By GORDON GLANTZ
GORDONVILLE — North of 50, actually nearly 55, my short-term memory is becoming seriously challenged.
Long-term, though? Forget about it – pardon the pun.
I remember the almost-frozen ice cream sandwiches on the beach in Atlantic City (this is before I became Lactose intolerant).
And I remember going to a lot of movies (before there were video stores) and getting popcorn you didn’t have to butter yourself.
And the TV shows, with only three network channels and the UHF stations (no cable, no Netflix) that always needed rabbit ears for better reception.
When I loved a movie, I would see it multiple times. Being from a broken home – yeah, I am playing that card again – it was automatic that one I saw during the week could be seen again on the weekend to get out of the way of the missiles flying at my father’s home.
One movie that was a hit in Gordonville was “The Ten Commandments,” an epic drama about the exodus of the ancient Hebrews from bondage in Egypt.
Starring Charlton Heston as the protagonist, Moses, the plot of what now strikes me as embarrassingly hokey dialogue was stirred by Rameses II, the antagonist played by Yul Brynner.
What set Brynner apart — beyond an accent that was a mish-mash of Russian, Swiss and Mongolian – was his shaved head (with had some weird ponytail thing hanging out of it for a while).
The movie was made in 1959, six years before I was born, but it made the rounds again in theaters in the early seventies.
At a time when men had hair longer than a lot of women, it struck me as a bit unique.
On television, there were a plethora of classic detective shows that all 264 high-tech CSI shows combined could never match.
A standout was the gritty “Kojak,” starring Telly Savalas.
In addition to his signature lollipop, the character had a shaved head.
Maybe shoulder-length hair of men had given way to the more “disco” blow-dry look (think John Travolta in “Saturday Night Fever”), but going all shaved was still way out of the norm.
Most bald men just went bald, usually with those awful fringes around the side that some would let grow out of proportion.
That horror hit close to home.
My father would go to a barber – the same guy who “styled” the hair of some of the Broad Street Bullies (he claimed he used the same scissors and comb on my hair as boyhood idol Bobby Clarke) – whose supposed specialty was covering bald spots.
My maternal grandfather used an at-home pullover approach that would never fly today.
The shame of it was so powerful that some resorted to hair pieces that were obnoxious.
Genetically, I was doomed to be bald.
A sad fate for someone who could never get it right.
One constant through my misbegotten youth was a lot of bad hair days trying to emulate either the rock stars or sports stars I so admired.
There was one respite from the madness. It came in fifth grade, when even older women in sixth grade, seemed to have crushes on me.
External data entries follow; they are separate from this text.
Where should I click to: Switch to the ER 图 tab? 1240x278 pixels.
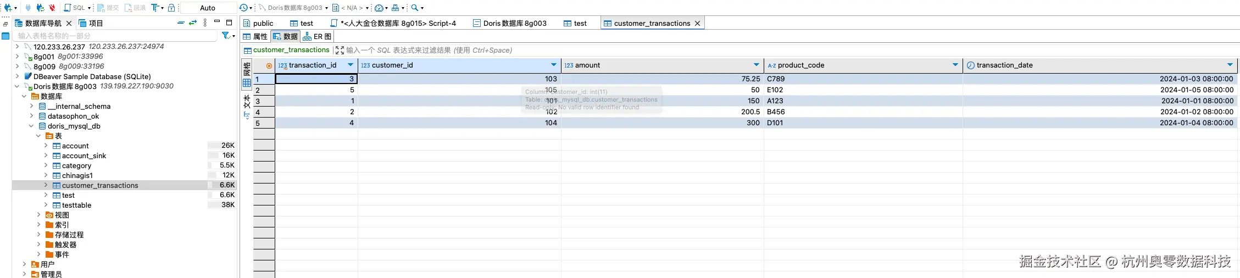(x=318, y=36)
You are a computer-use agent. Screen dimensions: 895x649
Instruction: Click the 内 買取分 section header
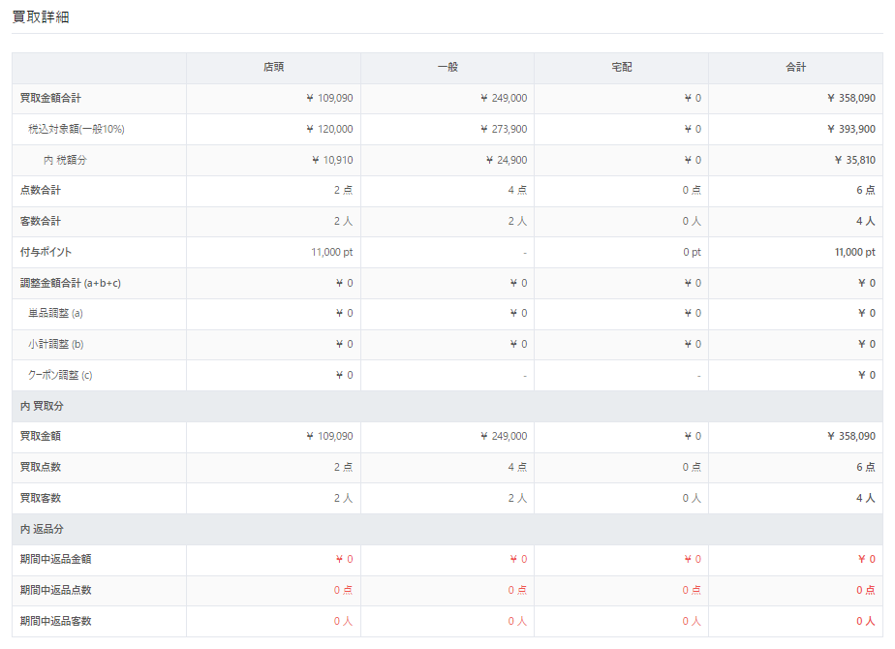coord(42,407)
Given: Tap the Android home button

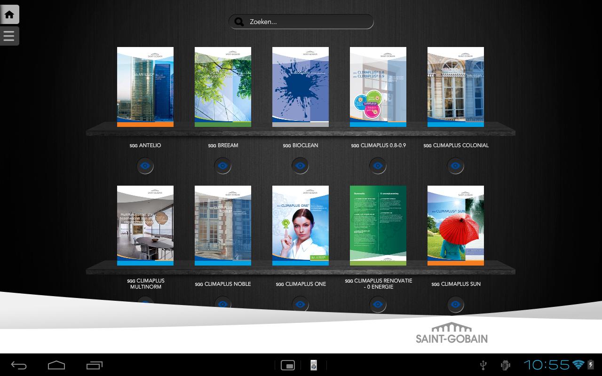Looking at the screenshot, I should click(x=56, y=365).
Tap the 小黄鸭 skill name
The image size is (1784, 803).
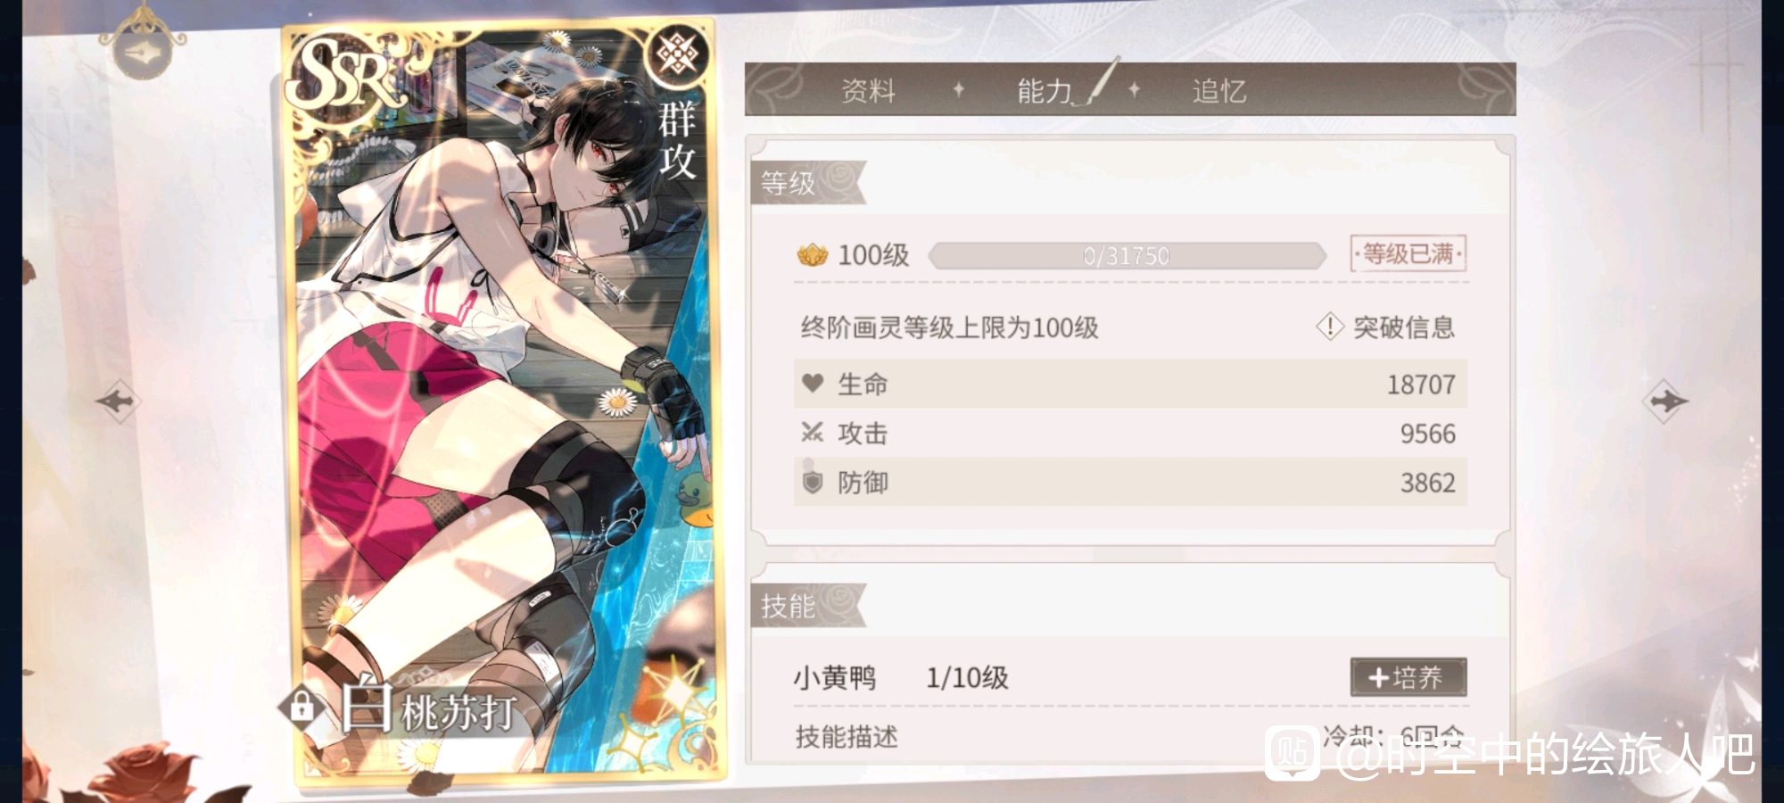835,678
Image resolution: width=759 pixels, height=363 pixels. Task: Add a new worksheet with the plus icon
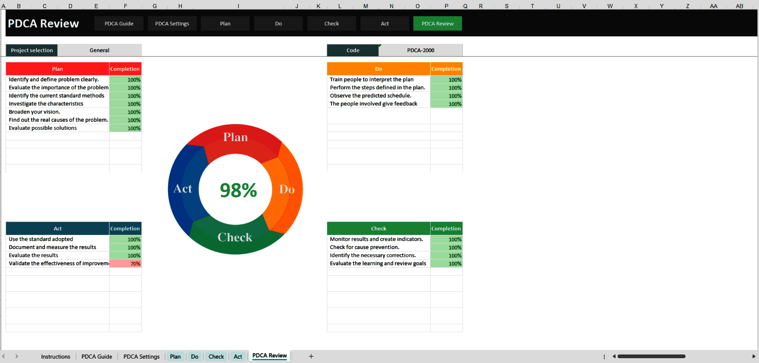click(311, 356)
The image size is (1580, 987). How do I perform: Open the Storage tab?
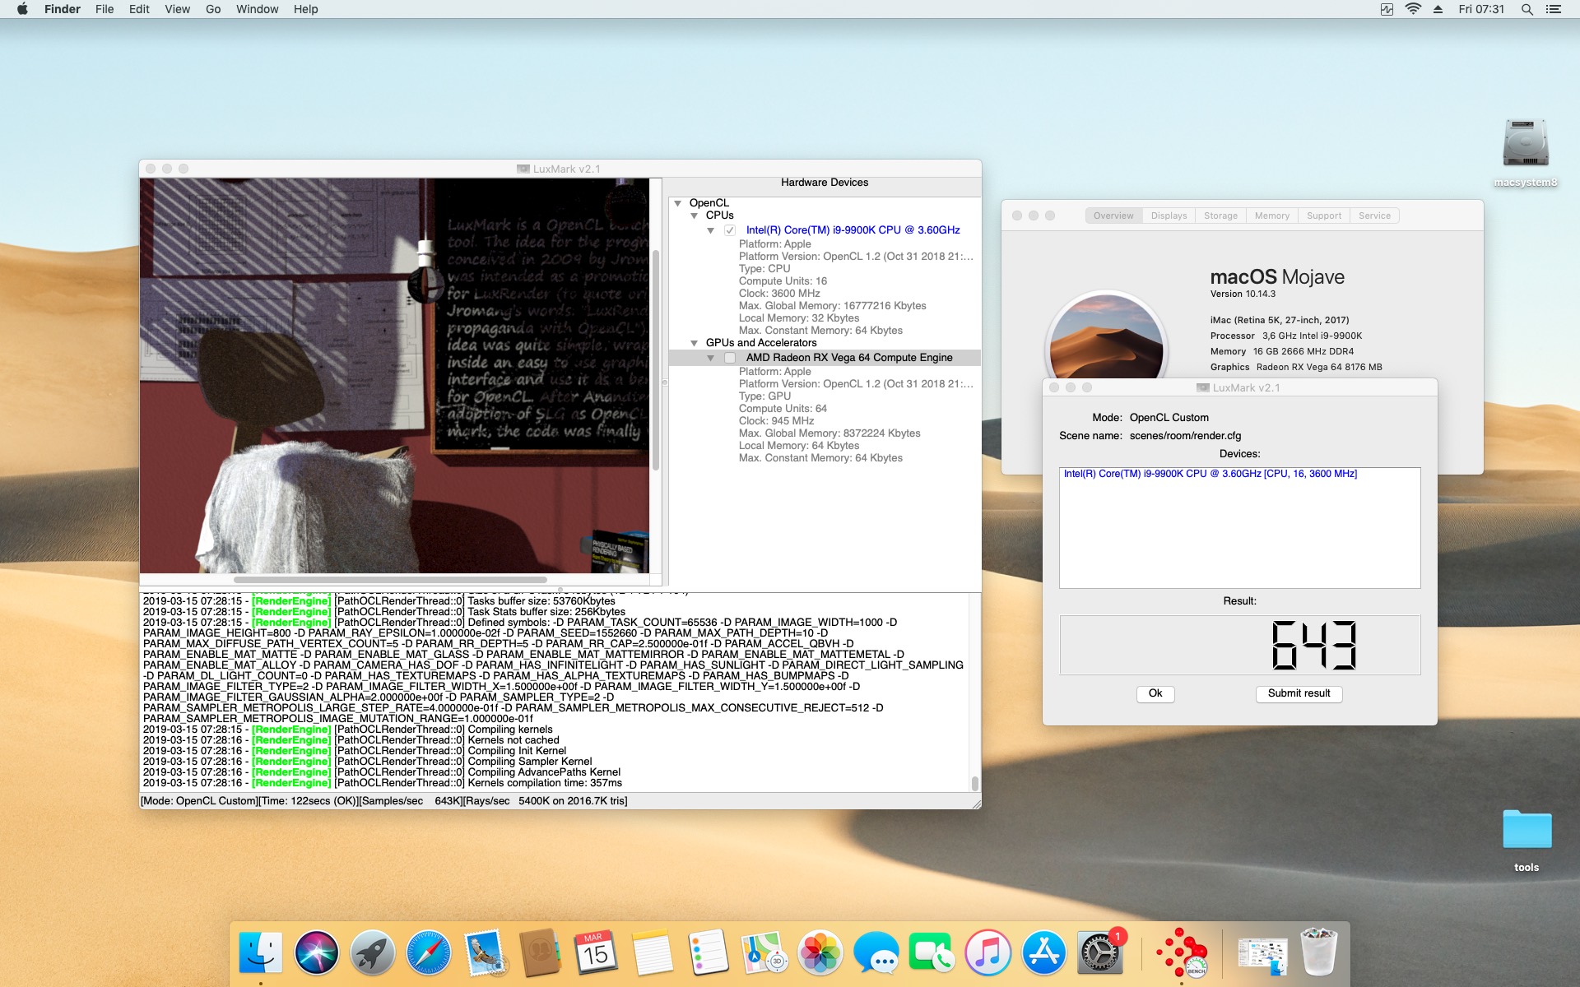(x=1220, y=215)
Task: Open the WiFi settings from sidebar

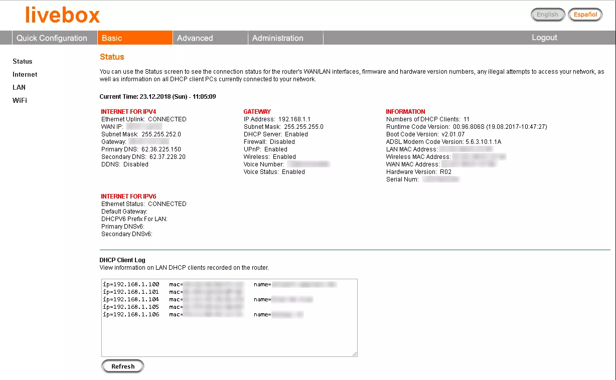Action: pyautogui.click(x=20, y=100)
I got hitched to the adorable Barbara Padgett one day at recess (breaking many hearts in the process), and figured I’d be set as a playboy for life.
But an early onset of puberty was not kind.
By sixth, I was playing in the minor leagues.
My father would order the barber, the Flyers’ guy, to turn my Juan Epstein thing into a “camp cut” before going away to camp (thus assuring being turned down by the fairer sex for roller skating or dance at a record hop).
In protest, once back in the world, I let it grow out into an all-out Brillo pad atop my head.
I made matters worse by blow-drying it, because it seemed like the cool thing to do, as opposed to letting it dry naturally.
Giving up trying to look like Bobby Clarke – or some other hockey players (a guy named Ron Duguay from the New York Rangers had the ideal look) – it turned into an all-out quest in high school to nail the look of Roger Daltrey (lead singer of The Who).
On a good day, the best I could do was Neal Schon from Journey, and that was usually right after a shower.
I eventually went to the John Oates look in college, and got by enough to do OK with the opposite sex – and meet my eventual wife, who says I “grew on her like fungus” – but then genetics set in and I started losing hair.
Fortunately, and fortuitously, I noticed more and dudes on TV – from guest experts to law enforcement officials to aging rockers to athletes – doing away with those hideous fringes and either go closely shaved or all bald.
My cousin, Aimee, told me I could “rock that look” a few years ago, but I filed it away for future reference.
I took it slowly, but I recently instructed my barber – former Kennedy-Kenrick athlete Steve Devlin of Mike Devlin’s Barber Shop in Broad Axe – to shave it all the way down before our trip to Nova Scotia.
I was thrilled. Finally, I looked like everyone else.
We were north of the border, where people are nice to one another, for so long (2 weeks) that I was sick to my stomach when it grew in too fast.
I have been back twice since, within the span of a week.
Yul Brynner and Telly Savales have become the new Bobby Clarke and Roger Daltrey in Gordonville, and I couldn’t be happier.
This column ran in The Times Herald on Oct. 6, 2019.